Auch das BVerfG schloss sich dieser Auffassung an. Zwar sei ein Verstoß gegen den Grundsatz des fairen Verfahrens gem. Art. 6 Abs. 1 Satz 1 EMRK zu bejahen, damit sei aber nicht der Strafanspruch des Staates verwirkt, vielmehr genüge es rechtsstaatlichen Grundsätzen, wenn der Verstoß gegen das Gebot der Fairness bei der Strafzumessung zugunsten des Täters berücksichtigt werde (BVerfG, Beschluss v. 18.12.2014, 2 BvR 209/14).

Schließlich rief die Ehefrau des inzwischen verstorbenen Mannes den EGMR an. Dieser bewertete den vorliegenden Einsatz eines V-Manns als evidenten Verstoß gegen den Grundsatz des fairen Verfahrens. Verhalte sich eine V-Person nicht mehr passiv, sondern aktiv, beispielsweise durch Beeinflussung des Täters in einem solchen Maß, dass dieser zu einer Straftat verleitet werde, die er sonst nicht begangen hätte, so sei dies mit einem rechtsstaatlichen und fairen Verfahren unvereinbar. Es sei die Aufgabe des Staates, Straftaten vorzubeugen und nicht, zu ihnen anzustiften. Die Durchsetzung öffentlicher Interessen rechtfertige nicht, Menschen durch staatlich legitimierte Anstifter zur Begehung einer Straftat zu bewegen und anschließend auf Grundlage der dadurch gewonnenen Beweise zu bestrafen.  Niemand dürfe für eine Straftat bestraft werden, die durch eine staatliche Tatanstiftung bestimmt wurde (EGMR, Urteil v. 15.10.2020, Nr. 40495/15).

3.

Der EGMR hat mit dieser deutlichen Entscheidung in begrüßenswerter Weise der nationalen Rechtsprechung eine Absage erteilt, selbst in eklatanten Fällen rechtsstaatswidriger Tatprovokation, allein auf der Ebene der Strafzumessung Entscheidungsrelevanz sehen zu wollen.

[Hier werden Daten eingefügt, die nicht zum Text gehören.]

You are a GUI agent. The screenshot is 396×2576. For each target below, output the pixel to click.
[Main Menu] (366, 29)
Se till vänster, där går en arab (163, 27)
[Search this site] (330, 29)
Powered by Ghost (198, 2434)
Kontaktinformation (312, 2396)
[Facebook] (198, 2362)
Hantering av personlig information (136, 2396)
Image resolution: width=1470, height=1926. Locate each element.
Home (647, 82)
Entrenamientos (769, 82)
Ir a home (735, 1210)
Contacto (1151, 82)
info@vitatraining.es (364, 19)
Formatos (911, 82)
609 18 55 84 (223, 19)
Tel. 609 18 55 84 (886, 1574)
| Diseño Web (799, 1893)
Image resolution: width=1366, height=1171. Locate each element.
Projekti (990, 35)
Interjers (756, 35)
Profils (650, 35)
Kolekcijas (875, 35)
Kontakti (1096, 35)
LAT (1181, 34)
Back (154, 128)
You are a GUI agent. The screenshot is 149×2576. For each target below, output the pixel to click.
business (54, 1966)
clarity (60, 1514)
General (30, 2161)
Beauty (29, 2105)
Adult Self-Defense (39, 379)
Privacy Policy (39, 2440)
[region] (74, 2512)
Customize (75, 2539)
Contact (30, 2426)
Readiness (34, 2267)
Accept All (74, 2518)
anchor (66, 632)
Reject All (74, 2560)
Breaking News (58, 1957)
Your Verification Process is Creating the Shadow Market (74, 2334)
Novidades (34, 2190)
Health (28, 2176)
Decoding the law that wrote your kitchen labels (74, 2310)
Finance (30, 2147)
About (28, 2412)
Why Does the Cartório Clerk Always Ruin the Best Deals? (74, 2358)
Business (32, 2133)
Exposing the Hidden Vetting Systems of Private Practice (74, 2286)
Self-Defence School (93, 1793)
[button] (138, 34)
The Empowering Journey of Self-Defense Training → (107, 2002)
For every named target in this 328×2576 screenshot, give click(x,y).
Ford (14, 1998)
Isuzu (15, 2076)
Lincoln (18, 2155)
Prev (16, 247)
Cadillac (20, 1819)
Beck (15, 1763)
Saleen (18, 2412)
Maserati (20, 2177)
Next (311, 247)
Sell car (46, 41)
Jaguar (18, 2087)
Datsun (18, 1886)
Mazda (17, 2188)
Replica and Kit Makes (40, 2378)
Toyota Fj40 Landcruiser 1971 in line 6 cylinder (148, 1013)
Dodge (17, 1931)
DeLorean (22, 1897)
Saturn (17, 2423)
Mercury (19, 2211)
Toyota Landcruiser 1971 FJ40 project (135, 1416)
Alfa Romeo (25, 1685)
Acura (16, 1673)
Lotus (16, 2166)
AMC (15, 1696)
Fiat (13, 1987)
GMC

Damit erhält die Entscheidung aber weit über das Betäubungsmittelstrafrecht, in dem der Sachverhalt angesiedelt ist, Gewicht.

Ob sie in rechtspolitischer Hinsicht einen Paradigmenwechsel hin zum Ende der Strafzumessungslösung bedeutet, wird sich sicherlich zum jetzigen Zeitpunkt noch nicht voraussagen lassen. Zu hoffen ist aber jedenfalls, dass das Signal aus Straßburg nicht unbeachtet bleibt in der gegenwärtig wieder aufgeflammten rechtspolitischen Diskussion um die Erweiterungsmöglichkeiten von V-Mann Einsätzen.

Die Entscheidung betrifft im Übrigen auch nicht nur das Betäubungsmittelstrafrecht. Gerade in vielen Bereichen des Wirtschaftsstrafrechts, insbesondere dann, wenn Anzeichen für organisierte Kriminalität vorliegen, ist gegenwärtig zu beobachten, dass die Verfolgungsbehörden verstärkt mit besonderen Ermittlungsansätzen operieren.

Die Entscheidung aus Europa entfaltet deshalb auch hier als Warnsignal ihre Bedeutung.